Despite the first Ryzen AI Max+ processor launching February 25, 2025 with the Asus ROG Flow Z13, as of May 2025 there is still relatively poor ROCm support. (See links at the top tracking issues).

A community developer @scottt (along with @jammm) have been most responsible for getting PyTorch easily usable. Outside of some (outdated) docker files, the easiest way to get PyTorch working is to set up a venv w/ the appropriate Python version (eg 3.11 on Linux) and pip install the wheel:

https://github.com/scottt/rocm-TheRock/releases

The important components can be built, but there are still performance regressions w/ the gfx1151 kernels:

As I prefer to use Mamba envs if you have a working system PyTorch you can do a slightly (very) janky workaround and symlink the system PyTorch from my venv site-packages:

torch -> /usr/lib64/python3.13/site-packages/torch
torch-2.5.0a0+gitunknown-py3.13.egg-info -> /usr/lib64/python3.13/site-packages/torch-2.5.0a0+gitunknown-py3.13.egg-info
torchgen -> /usr/lib64/python3.13/site-packages/torchgen

For some more details, see: https://github.com/ROCm/TheRock/discussions/655

Instaling PyTorch w/ @scottt’s wheel

For ROCm 6.5:

mamba create -n torch python=3.11
mamba activate torch
pip install https://github.com/scottt/rocm-TheRock/releases/download/v6.5.0rc-pytorch/torch-2.7.0a0+gitbfd8155-cp311-cp311-linux_x86_64.whl

Installing PyTorch Nightly

This doesn’t run w/ ROCm 6.5:

❯ pip install --pre torch torchvision torchaudio --index-url https://download.pytorch.org/whl/nightly/rocm6.4

Build from Source

If you are using the latest TheRock nightly, you already have rocBLAS, hipBLAS, and hipBLASLt.

◆ TASK INSTRUCTIONS:
• 1. From the PyTorch setup notes, extract the passage starting with "mamba create -n" and going on through "hipBLAS, and hipBLASLt.".
• 2. According to the PyTorch setup notes, which device launched with the first Ryzen AI Max+ processor?
• 3. Carry on the PyTorch setup notes after their last sentence.

◆ DATA LINES:
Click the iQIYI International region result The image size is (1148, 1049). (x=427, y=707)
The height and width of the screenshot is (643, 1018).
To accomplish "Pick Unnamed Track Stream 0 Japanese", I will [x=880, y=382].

◆ RESULTS BY TASK:
• 1.
mamba create -n torch python=3.11
mamba activate torch
pip install https://github.com/scottt/rocm-TheRock/releases/download/v6.5.0rc-pytorch/torch-2.7.0a0+gitbfd8155-cp311-cp311-linux_x86_64.whl

Installing PyTorch Nightly

This doesn’t run w/ ROCm 6.5:

❯ pip install --pre torch torchvision torchaudio --index-url https://download.pytorch.org/whl/nightly/rocm6.4

Build from Source

If you are using the latest TheRock nightly, you already have rocBLAS, hipBLAS, and hipBLASLt.

• 2. The Asus ROG Flow Z13.

• 3.
AOTriton

mamba create -n torch python=3.12
# sudo dnf install xz-devel
mamba install liblzma-devel
pip install ninja
 
git clone https://github.com/ROCm/aotriton
cd aotriton
git submodule sync && git submodule update --init --recursive --force
mkdir build && cd build
 
cmake .. -DCMAKE_INSTALL_PREFIX=$ROCM_PATH -DCMAKE_BUILD_TYPE=Release -DAOTRITON_GPU_BUILD_TIMEOUT=0 -DAOTRITON_TARGET_ARCH="gfx1100;gfx1151" -G Ninja
 
sudo ninja install
 
# if you need to move to a different location
# sudo cmake --install . --prefix /opt/rocm
 
 
# you will need to manual copy or symlink or add the pythonpath to the pyaotriton lib to your python libs if you want to use it
ln -s /opt/rocm/lib/pyaotriton.cpython-312-x86_64-linux-gnu.so ~/miniforge3/envs/torch/lib/python3.12/site-packages/pyaotriton.cpython-312-x86_64-linux-gnu.so
 
python -c 'import pyaotriton; help(pyaotriton)'

We can’t use releases https://github.com/ROCm/aotriton/releases unless it’s built after (2025-04-25) https://github.com/ROCm/aotriton/commit/dcecad059661a01306531fe02eba56eedffca604
takes about 1h wall time to build (27h CPU) for “gfx1151” or “gfx1100;gfx1151”

Composable Kernel (CK)

git clone https://github.com/ROCm/composable_kernel.git
mkdir composable_kernel/build
cd composable_kernel/build

cmake \
        -D CMAKE_BUILD_TYPE=Release \
        -D GPU_TARGETS="gfx1100;gfx1151" \
        -D DISABLE_DL_KERNELS=ON \
        -D CMAKE_CXX_FLAGS="-U_GLIBCXX_ASSERTIONS" \
        ..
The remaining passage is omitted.